*** Dataset records ***
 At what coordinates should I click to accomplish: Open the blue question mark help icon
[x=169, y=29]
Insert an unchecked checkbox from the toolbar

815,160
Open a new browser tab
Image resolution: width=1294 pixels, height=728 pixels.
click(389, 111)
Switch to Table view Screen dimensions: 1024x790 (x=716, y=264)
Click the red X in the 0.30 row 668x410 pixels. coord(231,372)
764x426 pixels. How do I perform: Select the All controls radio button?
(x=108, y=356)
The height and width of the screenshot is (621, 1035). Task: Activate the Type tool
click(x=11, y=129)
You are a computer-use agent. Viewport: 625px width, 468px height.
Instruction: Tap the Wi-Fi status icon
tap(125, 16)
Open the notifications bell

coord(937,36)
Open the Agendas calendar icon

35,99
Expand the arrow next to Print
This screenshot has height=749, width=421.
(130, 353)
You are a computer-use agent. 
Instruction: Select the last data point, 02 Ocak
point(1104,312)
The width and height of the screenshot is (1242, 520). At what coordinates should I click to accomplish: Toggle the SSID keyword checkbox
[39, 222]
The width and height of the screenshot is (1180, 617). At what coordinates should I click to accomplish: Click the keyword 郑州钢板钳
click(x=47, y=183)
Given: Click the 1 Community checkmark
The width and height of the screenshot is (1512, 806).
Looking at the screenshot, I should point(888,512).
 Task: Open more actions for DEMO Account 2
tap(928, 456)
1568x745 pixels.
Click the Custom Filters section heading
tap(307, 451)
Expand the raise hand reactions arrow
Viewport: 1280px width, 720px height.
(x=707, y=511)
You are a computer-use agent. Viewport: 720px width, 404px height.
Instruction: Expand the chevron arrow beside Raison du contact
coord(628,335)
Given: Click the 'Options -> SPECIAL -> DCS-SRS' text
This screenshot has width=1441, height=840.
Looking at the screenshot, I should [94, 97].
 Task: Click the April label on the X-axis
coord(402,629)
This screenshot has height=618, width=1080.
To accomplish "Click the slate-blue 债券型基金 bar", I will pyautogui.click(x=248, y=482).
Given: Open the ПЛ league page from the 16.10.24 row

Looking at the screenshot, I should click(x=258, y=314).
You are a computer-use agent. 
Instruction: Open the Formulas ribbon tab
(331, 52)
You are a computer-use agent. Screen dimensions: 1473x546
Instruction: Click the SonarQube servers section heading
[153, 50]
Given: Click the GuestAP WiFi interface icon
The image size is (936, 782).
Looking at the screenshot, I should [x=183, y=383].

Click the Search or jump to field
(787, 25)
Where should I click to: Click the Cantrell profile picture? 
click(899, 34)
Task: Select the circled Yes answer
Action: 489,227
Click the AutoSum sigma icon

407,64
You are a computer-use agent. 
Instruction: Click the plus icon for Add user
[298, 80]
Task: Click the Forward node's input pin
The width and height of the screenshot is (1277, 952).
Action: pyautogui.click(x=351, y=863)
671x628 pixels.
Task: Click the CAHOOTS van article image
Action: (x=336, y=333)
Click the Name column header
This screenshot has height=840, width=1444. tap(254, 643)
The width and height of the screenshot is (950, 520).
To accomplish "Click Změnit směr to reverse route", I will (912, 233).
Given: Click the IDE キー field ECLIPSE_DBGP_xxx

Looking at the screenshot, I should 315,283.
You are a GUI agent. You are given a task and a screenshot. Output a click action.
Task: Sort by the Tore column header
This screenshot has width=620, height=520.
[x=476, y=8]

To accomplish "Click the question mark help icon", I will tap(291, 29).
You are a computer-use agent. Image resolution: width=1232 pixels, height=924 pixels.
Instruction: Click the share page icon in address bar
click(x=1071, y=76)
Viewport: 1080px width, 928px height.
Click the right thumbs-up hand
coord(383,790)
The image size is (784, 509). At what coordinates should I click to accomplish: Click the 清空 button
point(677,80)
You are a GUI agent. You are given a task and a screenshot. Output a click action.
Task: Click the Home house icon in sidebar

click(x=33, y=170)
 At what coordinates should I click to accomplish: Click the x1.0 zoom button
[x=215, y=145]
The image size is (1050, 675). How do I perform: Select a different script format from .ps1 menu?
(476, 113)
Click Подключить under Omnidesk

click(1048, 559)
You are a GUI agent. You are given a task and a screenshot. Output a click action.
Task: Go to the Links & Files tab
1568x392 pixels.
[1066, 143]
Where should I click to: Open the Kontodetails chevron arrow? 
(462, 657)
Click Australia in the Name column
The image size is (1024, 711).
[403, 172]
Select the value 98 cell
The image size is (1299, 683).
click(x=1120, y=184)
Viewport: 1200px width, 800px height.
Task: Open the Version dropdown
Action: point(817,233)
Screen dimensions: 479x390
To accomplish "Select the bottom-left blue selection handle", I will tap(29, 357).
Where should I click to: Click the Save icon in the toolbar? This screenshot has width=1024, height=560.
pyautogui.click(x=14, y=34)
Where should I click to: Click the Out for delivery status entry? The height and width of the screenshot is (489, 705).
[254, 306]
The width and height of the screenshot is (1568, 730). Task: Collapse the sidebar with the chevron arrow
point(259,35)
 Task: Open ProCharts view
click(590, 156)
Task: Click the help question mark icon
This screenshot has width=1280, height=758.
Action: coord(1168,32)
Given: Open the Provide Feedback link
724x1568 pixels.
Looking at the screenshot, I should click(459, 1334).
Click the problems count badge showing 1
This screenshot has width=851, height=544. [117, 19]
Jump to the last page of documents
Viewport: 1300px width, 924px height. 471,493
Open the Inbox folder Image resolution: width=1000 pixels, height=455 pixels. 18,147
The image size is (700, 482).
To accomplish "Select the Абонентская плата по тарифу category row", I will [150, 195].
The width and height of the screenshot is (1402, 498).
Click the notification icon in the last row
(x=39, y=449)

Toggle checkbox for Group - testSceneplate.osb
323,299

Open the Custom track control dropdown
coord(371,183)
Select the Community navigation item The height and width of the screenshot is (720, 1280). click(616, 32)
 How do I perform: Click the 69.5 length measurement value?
*** End of Dataset records ***
Task details: Once you find the line with "Click the Custom Filters section heading" in the entries above, output it and each line after it up to and including the line with "Given: Click the 'Options", and nothing else.

Solution to this exercise:
Click the Custom Filters section heading
tap(307, 451)
Expand the raise hand reactions arrow
Viewport: 1280px width, 720px height.
(x=707, y=511)
You are a computer-use agent. Viewport: 720px width, 404px height.
Instruction: Expand the chevron arrow beside Raison du contact
coord(628,335)
Given: Click the 'Options -> SPECIAL -> DCS-SRS' text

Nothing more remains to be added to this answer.